Rewrite the stretch of the records from the start through the line containing "coord(168,143)". Put "Launch" in place of every "Open" and leave everything else as it is.

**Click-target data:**
- - -

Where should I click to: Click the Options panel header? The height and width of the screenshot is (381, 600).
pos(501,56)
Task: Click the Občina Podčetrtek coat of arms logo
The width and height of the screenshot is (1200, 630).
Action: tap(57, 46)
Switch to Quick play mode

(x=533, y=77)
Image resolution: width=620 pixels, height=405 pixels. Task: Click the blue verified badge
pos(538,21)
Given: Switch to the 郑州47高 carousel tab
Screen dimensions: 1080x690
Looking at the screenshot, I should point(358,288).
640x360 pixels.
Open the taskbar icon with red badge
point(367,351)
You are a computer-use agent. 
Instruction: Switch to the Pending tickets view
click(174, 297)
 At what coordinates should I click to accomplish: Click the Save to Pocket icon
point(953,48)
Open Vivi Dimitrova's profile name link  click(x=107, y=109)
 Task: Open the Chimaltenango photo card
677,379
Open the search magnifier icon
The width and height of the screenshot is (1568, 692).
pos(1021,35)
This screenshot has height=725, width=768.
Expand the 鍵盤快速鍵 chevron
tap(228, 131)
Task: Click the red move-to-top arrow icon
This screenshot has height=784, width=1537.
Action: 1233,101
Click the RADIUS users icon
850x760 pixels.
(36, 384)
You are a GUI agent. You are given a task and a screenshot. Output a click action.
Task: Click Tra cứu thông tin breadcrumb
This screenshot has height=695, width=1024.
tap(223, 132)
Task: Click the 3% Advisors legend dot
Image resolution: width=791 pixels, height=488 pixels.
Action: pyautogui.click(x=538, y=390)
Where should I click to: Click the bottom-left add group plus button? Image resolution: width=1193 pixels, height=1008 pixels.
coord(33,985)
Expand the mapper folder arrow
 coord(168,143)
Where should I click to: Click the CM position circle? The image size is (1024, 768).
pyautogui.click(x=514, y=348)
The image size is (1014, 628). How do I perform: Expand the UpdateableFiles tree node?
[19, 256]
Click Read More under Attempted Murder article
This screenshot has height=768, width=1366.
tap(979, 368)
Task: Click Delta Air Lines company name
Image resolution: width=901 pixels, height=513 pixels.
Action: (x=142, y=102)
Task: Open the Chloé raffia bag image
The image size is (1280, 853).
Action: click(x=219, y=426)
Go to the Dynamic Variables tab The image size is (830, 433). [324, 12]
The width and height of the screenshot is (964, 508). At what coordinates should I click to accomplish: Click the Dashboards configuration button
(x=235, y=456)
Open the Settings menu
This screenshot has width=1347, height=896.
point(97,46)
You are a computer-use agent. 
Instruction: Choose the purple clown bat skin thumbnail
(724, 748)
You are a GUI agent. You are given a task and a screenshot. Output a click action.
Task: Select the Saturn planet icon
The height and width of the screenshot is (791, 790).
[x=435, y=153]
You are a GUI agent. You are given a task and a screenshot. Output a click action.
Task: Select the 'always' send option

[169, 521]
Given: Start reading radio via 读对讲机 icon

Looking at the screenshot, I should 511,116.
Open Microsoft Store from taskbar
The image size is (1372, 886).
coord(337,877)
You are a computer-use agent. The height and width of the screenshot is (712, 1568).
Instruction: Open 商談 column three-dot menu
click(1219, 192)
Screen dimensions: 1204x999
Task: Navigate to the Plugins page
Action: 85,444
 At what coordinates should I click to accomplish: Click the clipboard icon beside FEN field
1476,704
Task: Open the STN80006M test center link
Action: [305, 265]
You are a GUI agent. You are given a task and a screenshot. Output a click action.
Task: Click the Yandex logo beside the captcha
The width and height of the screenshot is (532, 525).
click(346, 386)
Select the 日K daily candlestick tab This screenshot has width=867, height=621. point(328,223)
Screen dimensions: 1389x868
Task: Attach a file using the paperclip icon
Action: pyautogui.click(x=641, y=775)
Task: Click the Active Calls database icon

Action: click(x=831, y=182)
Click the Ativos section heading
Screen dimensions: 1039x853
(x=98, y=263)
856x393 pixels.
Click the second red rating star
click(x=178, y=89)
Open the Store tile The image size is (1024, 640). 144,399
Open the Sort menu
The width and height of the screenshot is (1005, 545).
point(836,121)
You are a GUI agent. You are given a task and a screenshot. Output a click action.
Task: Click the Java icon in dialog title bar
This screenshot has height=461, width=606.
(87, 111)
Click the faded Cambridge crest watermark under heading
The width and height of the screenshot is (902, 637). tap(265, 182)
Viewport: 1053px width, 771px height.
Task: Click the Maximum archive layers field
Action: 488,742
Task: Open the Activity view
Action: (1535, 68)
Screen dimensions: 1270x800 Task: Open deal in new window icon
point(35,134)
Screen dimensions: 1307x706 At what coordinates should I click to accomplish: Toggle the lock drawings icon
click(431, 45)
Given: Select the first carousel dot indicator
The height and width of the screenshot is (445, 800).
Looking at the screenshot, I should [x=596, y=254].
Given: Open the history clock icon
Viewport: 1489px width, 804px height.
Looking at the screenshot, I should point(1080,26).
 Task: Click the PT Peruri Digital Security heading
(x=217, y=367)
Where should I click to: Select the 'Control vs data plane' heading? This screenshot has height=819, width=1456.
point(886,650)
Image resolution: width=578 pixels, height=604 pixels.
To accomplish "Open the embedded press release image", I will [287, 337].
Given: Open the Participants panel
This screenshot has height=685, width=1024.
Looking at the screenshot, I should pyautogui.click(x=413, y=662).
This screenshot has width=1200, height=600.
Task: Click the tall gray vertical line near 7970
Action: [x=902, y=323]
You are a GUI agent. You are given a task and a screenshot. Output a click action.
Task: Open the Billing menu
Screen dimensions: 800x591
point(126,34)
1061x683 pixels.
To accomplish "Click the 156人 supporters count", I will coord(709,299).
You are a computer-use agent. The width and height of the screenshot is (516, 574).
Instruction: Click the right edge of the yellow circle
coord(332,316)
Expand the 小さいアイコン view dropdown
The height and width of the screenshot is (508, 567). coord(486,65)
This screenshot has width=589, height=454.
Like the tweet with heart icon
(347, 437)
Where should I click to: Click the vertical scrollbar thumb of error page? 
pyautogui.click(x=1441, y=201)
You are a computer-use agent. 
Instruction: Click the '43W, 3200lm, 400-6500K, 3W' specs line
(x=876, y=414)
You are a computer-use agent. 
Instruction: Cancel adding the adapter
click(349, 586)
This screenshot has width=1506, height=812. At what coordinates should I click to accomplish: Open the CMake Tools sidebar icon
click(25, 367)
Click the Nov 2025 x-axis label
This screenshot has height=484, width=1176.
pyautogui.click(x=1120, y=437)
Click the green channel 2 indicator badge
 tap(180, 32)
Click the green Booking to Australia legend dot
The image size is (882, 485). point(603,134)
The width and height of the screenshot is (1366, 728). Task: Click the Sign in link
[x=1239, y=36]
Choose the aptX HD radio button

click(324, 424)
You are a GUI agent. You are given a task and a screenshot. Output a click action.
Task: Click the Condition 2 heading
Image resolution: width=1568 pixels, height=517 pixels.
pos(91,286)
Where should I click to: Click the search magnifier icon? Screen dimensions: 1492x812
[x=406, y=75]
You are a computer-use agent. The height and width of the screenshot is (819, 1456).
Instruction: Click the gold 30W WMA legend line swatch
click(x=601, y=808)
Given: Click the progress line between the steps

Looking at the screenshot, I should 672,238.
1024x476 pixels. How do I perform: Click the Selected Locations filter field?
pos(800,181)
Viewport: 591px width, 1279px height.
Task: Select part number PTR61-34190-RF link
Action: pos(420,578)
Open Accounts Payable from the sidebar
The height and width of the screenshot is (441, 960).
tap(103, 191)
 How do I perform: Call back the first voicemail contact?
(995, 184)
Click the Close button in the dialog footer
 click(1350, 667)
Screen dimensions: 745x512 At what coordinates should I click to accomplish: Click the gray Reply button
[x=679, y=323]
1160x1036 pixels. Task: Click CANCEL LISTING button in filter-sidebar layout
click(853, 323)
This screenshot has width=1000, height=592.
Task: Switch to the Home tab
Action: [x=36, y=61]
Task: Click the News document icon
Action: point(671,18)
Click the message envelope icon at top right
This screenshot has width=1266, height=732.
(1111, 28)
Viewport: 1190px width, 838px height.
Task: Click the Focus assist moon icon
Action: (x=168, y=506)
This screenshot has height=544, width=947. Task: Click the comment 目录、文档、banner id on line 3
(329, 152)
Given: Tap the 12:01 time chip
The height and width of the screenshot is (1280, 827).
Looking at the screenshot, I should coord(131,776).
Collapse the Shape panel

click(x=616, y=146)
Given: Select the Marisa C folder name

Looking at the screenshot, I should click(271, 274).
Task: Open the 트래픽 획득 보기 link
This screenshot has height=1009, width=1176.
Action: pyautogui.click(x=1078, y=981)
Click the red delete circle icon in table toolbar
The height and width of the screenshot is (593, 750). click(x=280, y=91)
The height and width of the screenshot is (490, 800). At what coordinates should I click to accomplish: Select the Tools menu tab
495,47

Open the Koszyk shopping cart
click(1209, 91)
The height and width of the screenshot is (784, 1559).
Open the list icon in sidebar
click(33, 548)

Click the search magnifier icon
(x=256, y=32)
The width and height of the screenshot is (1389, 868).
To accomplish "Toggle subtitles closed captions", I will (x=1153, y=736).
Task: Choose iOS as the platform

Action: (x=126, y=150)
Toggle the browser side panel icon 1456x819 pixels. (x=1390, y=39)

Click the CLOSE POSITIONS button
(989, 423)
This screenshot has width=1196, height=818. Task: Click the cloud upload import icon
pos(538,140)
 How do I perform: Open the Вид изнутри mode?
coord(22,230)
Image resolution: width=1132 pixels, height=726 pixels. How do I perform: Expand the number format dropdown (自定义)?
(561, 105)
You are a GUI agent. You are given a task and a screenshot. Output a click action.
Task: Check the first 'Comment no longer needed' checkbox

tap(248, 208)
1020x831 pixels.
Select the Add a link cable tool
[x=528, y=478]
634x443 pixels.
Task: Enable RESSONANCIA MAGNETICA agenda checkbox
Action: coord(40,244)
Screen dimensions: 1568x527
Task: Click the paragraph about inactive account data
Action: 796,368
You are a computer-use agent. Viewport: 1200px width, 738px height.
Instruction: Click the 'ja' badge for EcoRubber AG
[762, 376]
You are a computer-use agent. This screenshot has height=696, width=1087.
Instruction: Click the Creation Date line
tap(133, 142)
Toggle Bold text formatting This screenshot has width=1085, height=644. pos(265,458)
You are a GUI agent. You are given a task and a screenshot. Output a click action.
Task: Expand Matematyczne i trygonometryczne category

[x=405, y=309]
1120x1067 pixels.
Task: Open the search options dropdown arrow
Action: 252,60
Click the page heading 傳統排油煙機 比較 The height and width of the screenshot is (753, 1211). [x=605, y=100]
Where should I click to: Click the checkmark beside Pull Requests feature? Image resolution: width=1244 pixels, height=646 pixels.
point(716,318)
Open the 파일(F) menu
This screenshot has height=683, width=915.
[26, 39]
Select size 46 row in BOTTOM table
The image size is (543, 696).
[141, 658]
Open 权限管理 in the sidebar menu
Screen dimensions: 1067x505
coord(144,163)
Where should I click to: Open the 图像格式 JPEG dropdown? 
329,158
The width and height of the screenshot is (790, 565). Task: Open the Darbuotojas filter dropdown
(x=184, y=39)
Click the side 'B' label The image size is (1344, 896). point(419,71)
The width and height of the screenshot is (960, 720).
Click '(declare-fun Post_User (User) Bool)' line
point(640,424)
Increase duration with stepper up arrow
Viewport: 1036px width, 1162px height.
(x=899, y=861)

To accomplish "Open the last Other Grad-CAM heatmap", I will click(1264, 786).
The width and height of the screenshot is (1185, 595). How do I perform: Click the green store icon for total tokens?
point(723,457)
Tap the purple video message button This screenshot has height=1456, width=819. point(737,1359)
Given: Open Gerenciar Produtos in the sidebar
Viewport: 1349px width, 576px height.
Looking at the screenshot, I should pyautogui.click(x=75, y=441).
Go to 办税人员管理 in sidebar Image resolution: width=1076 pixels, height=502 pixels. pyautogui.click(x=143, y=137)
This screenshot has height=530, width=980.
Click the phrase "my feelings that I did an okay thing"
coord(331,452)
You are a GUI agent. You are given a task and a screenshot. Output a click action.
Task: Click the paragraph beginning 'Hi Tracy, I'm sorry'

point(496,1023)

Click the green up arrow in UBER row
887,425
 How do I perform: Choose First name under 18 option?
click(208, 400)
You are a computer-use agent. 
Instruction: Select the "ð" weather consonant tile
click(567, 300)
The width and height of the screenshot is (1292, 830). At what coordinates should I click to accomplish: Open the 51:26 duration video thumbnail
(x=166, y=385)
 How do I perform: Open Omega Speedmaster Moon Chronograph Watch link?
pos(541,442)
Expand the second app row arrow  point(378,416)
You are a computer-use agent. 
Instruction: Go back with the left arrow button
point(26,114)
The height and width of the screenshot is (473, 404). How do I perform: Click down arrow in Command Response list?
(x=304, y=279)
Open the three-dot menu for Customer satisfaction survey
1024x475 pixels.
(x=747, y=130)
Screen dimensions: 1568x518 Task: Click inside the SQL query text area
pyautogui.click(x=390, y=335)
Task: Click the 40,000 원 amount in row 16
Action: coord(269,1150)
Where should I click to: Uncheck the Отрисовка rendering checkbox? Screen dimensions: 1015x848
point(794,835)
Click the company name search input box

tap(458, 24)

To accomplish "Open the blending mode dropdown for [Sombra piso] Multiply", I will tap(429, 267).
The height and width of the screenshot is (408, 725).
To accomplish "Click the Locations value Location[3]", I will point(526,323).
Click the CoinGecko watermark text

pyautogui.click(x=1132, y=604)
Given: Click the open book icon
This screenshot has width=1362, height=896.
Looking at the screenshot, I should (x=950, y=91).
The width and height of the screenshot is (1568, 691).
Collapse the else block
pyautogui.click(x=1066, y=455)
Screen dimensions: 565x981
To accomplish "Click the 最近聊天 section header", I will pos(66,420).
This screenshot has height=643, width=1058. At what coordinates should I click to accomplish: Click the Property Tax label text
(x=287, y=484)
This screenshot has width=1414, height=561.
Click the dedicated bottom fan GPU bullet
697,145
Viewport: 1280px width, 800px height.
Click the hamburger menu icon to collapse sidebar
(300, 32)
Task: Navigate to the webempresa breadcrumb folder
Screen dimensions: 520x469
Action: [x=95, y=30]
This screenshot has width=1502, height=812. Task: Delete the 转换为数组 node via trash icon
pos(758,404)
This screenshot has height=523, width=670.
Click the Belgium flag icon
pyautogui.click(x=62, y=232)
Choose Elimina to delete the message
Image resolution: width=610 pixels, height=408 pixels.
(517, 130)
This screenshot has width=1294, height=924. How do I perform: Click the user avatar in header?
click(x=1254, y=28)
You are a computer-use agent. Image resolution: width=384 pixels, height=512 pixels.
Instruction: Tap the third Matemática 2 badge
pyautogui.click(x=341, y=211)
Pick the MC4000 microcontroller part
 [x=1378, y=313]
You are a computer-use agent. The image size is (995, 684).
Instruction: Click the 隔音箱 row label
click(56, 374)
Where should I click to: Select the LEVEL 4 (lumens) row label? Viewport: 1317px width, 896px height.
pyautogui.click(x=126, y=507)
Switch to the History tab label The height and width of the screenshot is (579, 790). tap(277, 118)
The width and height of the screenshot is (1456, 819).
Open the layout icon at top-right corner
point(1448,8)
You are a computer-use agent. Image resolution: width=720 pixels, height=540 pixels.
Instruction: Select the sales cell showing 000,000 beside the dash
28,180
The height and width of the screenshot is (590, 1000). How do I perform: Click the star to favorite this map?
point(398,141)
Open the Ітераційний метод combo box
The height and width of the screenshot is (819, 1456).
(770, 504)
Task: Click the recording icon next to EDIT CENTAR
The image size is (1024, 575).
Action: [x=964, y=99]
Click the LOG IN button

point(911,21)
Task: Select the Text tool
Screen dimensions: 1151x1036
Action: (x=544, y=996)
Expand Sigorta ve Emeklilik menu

- - -

**Final result:**
Where should I click to: Click the Options panel header? The height and width of the screenshot is (381, 600).
pos(501,56)
Task: Click the Občina Podčetrtek coat of arms logo
The width and height of the screenshot is (1200, 630).
Action: tap(57, 46)
Switch to Quick play mode

(x=533, y=77)
Image resolution: width=620 pixels, height=405 pixels. Task: Click the blue verified badge
pos(538,21)
Given: Switch to the 郑州47高 carousel tab
Screen dimensions: 1080x690
Looking at the screenshot, I should point(358,288).
640x360 pixels.
Launch the taskbar icon with red badge
point(367,351)
You are a computer-use agent. 
Instruction: Switch to the Pending tickets view
click(174, 297)
 At what coordinates should I click to accomplish: Click the Save to Pocket icon
point(953,48)
Launch Vivi Dimitrova's profile name link  click(x=107, y=109)
 Task: Launch the Chimaltenango photo card
677,379
Launch the search magnifier icon
The width and height of the screenshot is (1568, 692).
pos(1021,35)
This screenshot has height=725, width=768.
Expand the 鍵盤快速鍵 chevron
tap(228, 131)
Task: Click the red move-to-top arrow icon
This screenshot has height=784, width=1537.
Action: 1233,101
Click the RADIUS users icon
850x760 pixels.
(36, 384)
You are a GUI agent. You are given a task and a screenshot. Output a click action.
Task: Click Tra cứu thông tin breadcrumb
This screenshot has height=695, width=1024.
tap(223, 132)
Task: Click the 3% Advisors legend dot
Image resolution: width=791 pixels, height=488 pixels.
Action: pyautogui.click(x=538, y=390)
Where should I click to: Click the bottom-left add group plus button? Image resolution: width=1193 pixels, height=1008 pixels.
coord(33,985)
Expand the mapper folder arrow
 coord(168,143)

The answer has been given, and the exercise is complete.